Des progrès considérables ont été réalisés, ces dernières années, dans la prévention du rejet aigu et des complications infectieuses de la transplantation rénale. Cependant, si les nouvelles stratégies d'immunosuppression ont considérablement réduit la fréquence de survenue du rejet aigu, elles n'ont pas encore montré de bénéfices manifestes sur le long terme, que ce soit dans la prévention de la néphropathie chronique d'allogreffe, ou la survenue de complications cardiovasculaires et/ou carcinologiques.

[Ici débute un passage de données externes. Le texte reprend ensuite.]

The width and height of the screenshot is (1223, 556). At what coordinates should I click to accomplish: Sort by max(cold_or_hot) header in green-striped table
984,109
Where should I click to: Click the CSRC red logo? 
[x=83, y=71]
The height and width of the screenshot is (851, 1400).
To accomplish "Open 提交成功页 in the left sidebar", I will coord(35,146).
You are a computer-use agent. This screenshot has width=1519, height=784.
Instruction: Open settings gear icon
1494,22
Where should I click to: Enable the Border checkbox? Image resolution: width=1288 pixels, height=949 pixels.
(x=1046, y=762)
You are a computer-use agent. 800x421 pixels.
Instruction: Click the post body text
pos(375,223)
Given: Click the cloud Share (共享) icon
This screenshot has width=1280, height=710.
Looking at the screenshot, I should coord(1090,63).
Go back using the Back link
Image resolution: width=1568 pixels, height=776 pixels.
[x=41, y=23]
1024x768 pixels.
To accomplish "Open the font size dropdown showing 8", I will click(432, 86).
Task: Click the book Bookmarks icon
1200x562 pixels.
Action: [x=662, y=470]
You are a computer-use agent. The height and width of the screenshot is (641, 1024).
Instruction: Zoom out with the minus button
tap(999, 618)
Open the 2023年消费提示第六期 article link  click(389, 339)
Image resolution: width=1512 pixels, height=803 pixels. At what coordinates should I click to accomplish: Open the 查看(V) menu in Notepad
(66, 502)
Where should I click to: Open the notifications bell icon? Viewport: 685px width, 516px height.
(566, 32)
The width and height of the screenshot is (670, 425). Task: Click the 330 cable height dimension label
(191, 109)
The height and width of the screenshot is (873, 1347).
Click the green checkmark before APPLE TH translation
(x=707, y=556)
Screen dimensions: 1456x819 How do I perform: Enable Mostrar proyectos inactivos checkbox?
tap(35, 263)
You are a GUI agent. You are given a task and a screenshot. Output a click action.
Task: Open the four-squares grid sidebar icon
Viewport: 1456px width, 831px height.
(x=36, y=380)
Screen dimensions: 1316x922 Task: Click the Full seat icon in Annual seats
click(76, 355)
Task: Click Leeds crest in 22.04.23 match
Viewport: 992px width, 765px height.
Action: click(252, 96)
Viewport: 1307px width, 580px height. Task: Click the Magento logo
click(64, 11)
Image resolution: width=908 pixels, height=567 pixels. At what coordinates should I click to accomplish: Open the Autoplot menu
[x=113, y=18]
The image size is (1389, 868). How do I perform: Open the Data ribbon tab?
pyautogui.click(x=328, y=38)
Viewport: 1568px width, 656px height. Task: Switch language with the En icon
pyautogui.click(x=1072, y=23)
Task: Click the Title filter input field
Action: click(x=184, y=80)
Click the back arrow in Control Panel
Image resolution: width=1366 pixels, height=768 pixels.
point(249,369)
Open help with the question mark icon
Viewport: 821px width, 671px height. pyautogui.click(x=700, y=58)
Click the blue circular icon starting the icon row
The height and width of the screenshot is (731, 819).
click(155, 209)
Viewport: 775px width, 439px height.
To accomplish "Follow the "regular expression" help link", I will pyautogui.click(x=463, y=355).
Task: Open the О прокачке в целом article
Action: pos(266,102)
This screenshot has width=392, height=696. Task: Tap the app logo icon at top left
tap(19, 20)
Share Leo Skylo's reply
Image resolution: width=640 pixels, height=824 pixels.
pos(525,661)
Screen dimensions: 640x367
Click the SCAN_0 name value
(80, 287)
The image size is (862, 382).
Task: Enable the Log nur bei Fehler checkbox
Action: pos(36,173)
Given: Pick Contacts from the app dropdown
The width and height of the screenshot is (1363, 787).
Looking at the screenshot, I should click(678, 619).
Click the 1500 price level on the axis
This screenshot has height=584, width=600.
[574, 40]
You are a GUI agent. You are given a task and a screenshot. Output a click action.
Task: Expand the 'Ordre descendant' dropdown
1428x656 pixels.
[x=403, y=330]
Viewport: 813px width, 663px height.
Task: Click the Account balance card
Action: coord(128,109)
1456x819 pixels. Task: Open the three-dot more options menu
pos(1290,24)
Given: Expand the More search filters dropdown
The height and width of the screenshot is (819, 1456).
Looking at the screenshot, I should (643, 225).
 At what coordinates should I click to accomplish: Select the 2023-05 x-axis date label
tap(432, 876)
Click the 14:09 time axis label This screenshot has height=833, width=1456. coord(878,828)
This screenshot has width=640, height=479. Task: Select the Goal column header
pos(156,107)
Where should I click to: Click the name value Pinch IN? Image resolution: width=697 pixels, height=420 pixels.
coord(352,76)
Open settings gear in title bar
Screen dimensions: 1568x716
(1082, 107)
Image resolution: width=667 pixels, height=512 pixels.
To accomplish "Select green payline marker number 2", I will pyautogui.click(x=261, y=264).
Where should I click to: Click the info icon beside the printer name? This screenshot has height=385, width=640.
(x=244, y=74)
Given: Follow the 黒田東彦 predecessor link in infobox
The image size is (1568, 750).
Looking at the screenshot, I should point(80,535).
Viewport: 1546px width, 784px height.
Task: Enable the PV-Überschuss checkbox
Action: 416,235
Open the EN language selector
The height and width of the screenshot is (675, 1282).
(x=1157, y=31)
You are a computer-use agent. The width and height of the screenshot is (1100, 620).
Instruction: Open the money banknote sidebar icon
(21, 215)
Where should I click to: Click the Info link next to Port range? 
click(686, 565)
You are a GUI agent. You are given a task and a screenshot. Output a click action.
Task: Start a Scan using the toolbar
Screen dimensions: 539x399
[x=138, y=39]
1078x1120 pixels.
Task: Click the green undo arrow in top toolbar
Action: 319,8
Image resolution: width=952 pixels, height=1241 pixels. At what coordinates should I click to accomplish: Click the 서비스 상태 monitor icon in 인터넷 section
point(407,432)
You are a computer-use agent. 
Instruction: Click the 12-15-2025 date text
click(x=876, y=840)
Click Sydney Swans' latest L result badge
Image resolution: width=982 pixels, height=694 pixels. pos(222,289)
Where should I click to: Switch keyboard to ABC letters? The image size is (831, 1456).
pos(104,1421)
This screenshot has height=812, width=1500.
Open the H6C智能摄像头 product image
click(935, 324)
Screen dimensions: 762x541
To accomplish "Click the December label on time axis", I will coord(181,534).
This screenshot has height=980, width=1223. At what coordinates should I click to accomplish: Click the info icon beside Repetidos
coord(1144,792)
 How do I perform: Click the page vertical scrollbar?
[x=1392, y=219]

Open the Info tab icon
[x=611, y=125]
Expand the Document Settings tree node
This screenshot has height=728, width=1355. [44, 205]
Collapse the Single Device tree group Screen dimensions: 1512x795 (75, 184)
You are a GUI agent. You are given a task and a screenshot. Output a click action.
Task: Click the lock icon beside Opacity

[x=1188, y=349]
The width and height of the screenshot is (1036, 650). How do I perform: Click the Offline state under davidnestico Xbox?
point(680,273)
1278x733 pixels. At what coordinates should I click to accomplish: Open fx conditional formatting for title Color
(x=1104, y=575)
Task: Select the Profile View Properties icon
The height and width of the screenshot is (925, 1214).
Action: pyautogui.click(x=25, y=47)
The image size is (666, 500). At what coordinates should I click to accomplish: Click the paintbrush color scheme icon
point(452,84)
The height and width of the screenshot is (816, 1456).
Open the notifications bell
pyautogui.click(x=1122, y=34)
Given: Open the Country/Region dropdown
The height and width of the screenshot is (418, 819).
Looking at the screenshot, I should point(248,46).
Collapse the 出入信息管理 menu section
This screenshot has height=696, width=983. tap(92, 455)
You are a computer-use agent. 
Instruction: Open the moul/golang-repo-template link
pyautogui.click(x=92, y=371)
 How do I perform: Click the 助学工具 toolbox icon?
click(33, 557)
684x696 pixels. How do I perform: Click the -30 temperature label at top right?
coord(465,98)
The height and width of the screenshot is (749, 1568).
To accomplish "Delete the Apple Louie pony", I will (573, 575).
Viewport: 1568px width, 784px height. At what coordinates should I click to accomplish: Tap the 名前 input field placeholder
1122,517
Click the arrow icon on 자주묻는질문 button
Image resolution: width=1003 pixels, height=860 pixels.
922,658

Dans la première partie de cet article, les mécanismes de la réponse allo-immune impliqués dans le mécanisme de rejet aigu ont été décrite de manière schématique. Puis les différentes classes d'immunosuppresseurs, les modalités d'association de ces molécules dans les principales stratégies d'immunosuppression, ont été détaillées en tentant de dégager les tendances actuelles.


La réponse allo-immune


La réponse allo-immune met en jeu plusieurs acteurs immunologiques pour aboutir à la prolifération de lymphocytes T activés (Figure 1) [1]. L'activation du lymphocyte T naïf requiert trois signaux :

le premier signal naît de la reconnaissance d'un déterminant antigénique du donneur, porté par une cellule présentatrice d'antigène du donneur (présentation directe) ou du receveur (présentation indirecte), par le récepteur T (TCR) du lymphocyte T naïf. Ce signal aboutit par différentes voies de signalisation à l'activation des facteurs nucléaires de transcriptions NFκB, NFAT et AP-1 ;
le deuxième signal correspond à l'engagement des molécules de cosignal CD40-L et CD28 qui permettent le renforcement du premier signal. En absence de deuxième signal, l'activation du lymphocyte n'est pas complète et aboutit à un état d'anergie pouvant être favorable à la tolérance du greffon. Ce deuxième signal aboutit à la synthèse d'interleukine 2 (IL-2) par le lymphocyte ;
le troisième signal naît de la liaison de l'IL-2 à son récepteur (IL-2R) conduisant à la prolifération cellulaire des lymphocytes, à l'expression des gènes antiapoptotiques et à la sécrétion des cytokines et chémokines. L'expression de molécules d'adressage tel le S-1-P permet au lymphocyte T de quitter le ganglion où il est produit pour rejoindre le tissu cible.


Figure 1
Figure 1. 

Réponse allo-immune. Le premier signal naît de la reconnaissance d'un déterminant antigénique du donneur, porté par une cellule présentatrice d'antigène du donneur (présentation directe) ou du receveur (présentation indirecte), par le récepteur T (TCR) du lymphocyte T naïf. Ce signal aboutit par différentes voies de signalisation à l'activation des facteurs nucléaires de transcriptions NFκB, NFAT et AP-1. Le deuxième signal correspond à l'engagement des molécules de cosignal CD40-L, CD28, ICOS-L qui permettent le renforcement du premier signal. Ce deuxième signal aboutit à la synthèse d'interleukine 2 (IL-2) par le lymphocyte. Le troisième signal naît de la liaison de l'IL-2 à son récepteur (IL-2R) conduisant à la prolifération cellulaire des lymphocytes, à l'expression des gènes antiapoptotiques et à la sécrétion des cytokines et chémokines





Les différentes classes d'immunosuppresseurs


L'arsenal thérapeutique actuellement disponible, comporte des molécules principalement utilisées au moment de la transplantation et dans les jours qui suivent celle-ci. Utilisées comme traitement d'induction, elles provoquent un état de non-réponse immunitaire envers le greffon en déplétant ou bloquant la prolifération cellulaire des lymphocytes T, élément clé de la réponse allo-immune. D'autres molécules dont l'objectif est la prévention du rejet aigu par le blocage des signaux cellulaires entre les lymphocytes et les cellules présentatrices d'antigène seront utilisées au long cours comme traitement d'entretien.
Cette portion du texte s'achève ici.